### ANLEITUNG
Tausche in allen Einträgen unten „GUI agent“ gegen „screen assistant“ aus und schreib die Zeilen sonst unverändert ab. Lass die Bilder in deiner Antwort weg.

### ZU BEARBEITENDE EINTRÄGE
┄┄┄┄┄┄

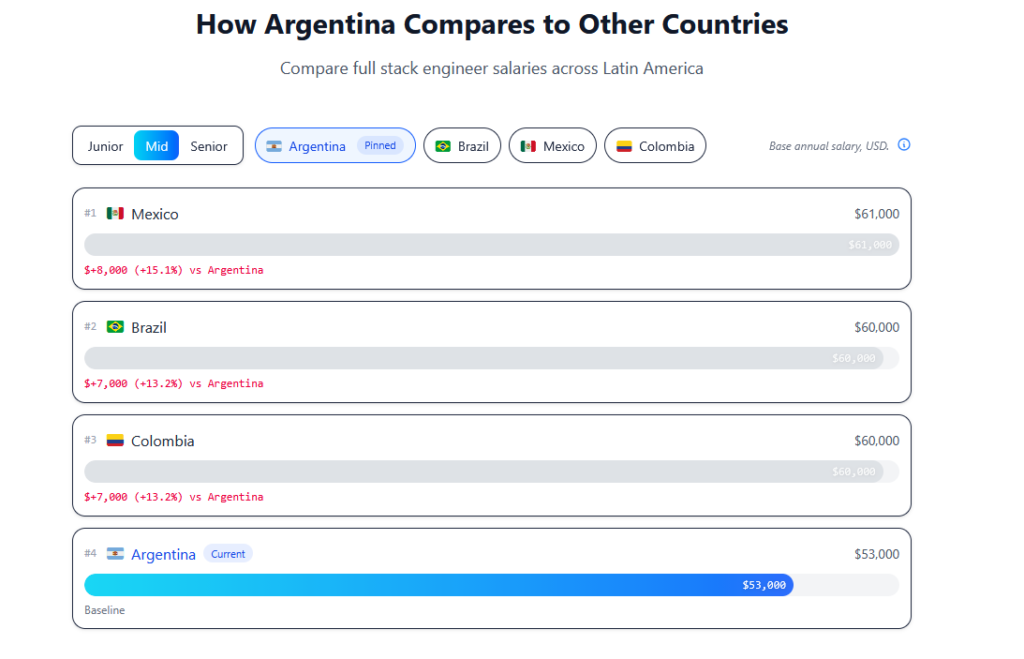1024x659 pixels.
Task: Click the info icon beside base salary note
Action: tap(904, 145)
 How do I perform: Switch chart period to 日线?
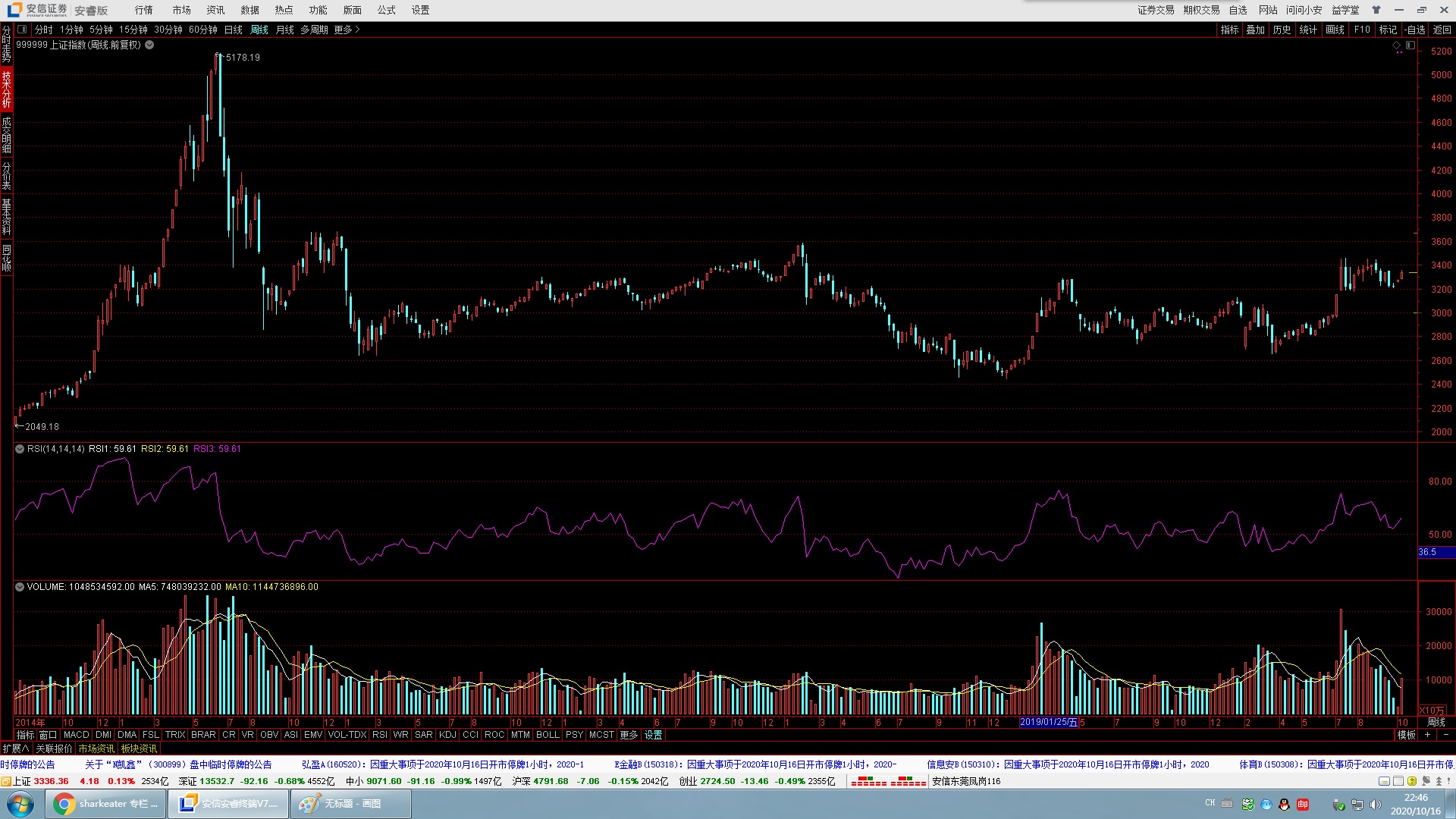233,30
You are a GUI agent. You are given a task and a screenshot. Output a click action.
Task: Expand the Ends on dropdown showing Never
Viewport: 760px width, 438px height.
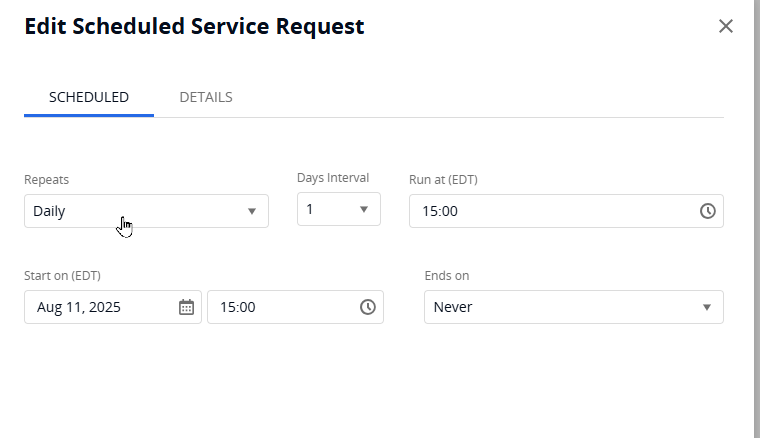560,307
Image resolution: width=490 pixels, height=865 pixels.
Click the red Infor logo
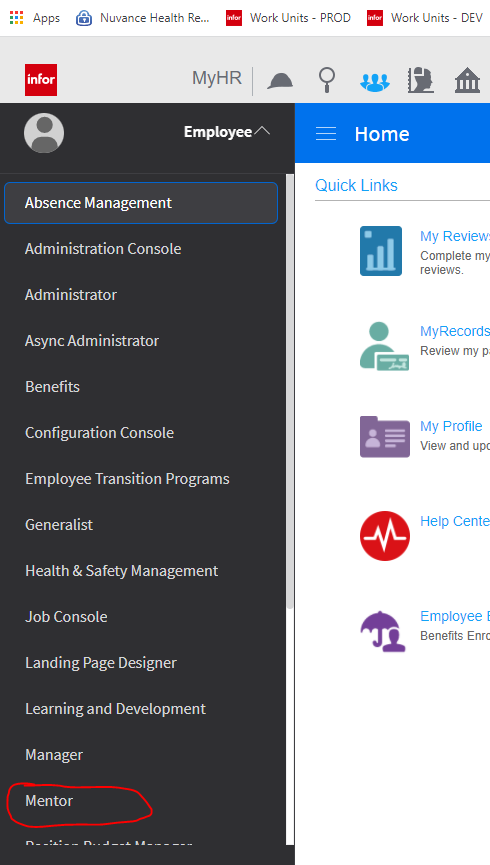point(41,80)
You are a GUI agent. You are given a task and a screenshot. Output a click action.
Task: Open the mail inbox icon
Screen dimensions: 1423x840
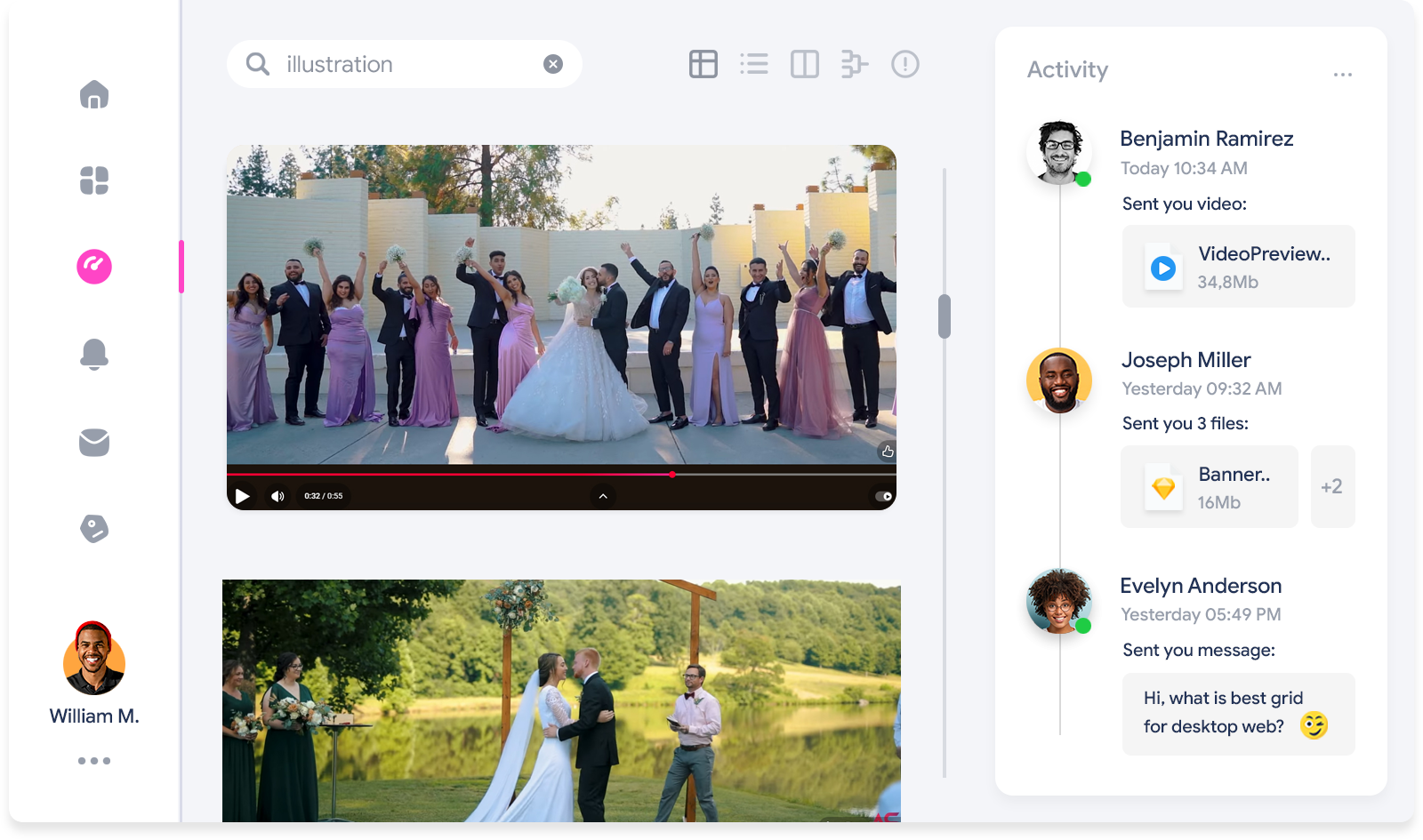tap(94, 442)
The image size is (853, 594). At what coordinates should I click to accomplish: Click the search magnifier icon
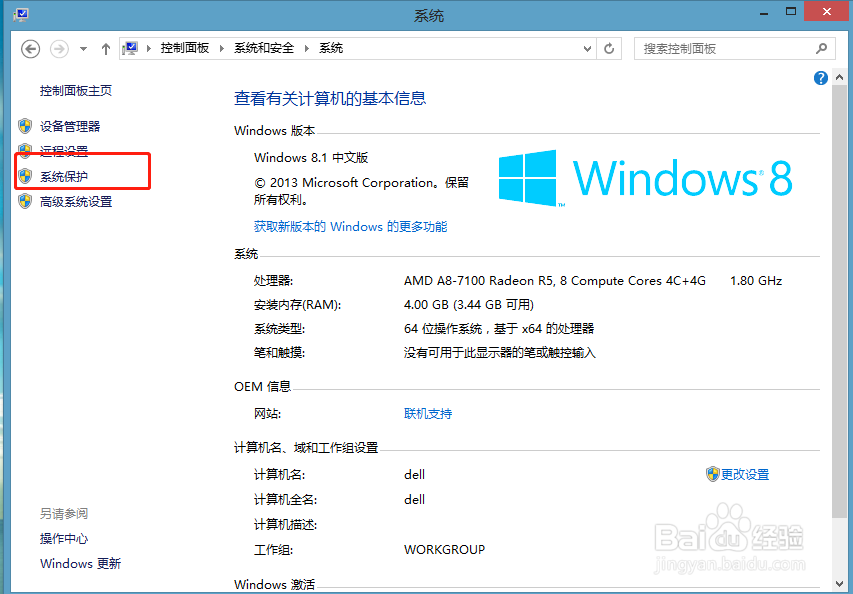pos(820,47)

┄┄┄┄┄┄

### MUSTERLÖSUNG
1024x659 pixels.
Task: Click the info icon beside base salary note
Action: tap(904, 145)
 How do I perform: Switch chart period to 日线?
233,30
You are a screen assistant. You are given a task and a screenshot. Output a click action.
Task: Expand the Ends on dropdown showing Never
Viewport: 760px width, 438px height.
560,307
Image resolution: width=490 pixels, height=865 pixels.
Click the red Infor logo
point(41,80)
You are a screen assistant. You are given a task and a screenshot. Output a click action.
Task: Open the mail inbox icon
Screen dimensions: 1423x840
tap(94, 442)
The image size is (853, 594). At what coordinates should I click to accomplish: Click the search magnifier icon
pos(820,47)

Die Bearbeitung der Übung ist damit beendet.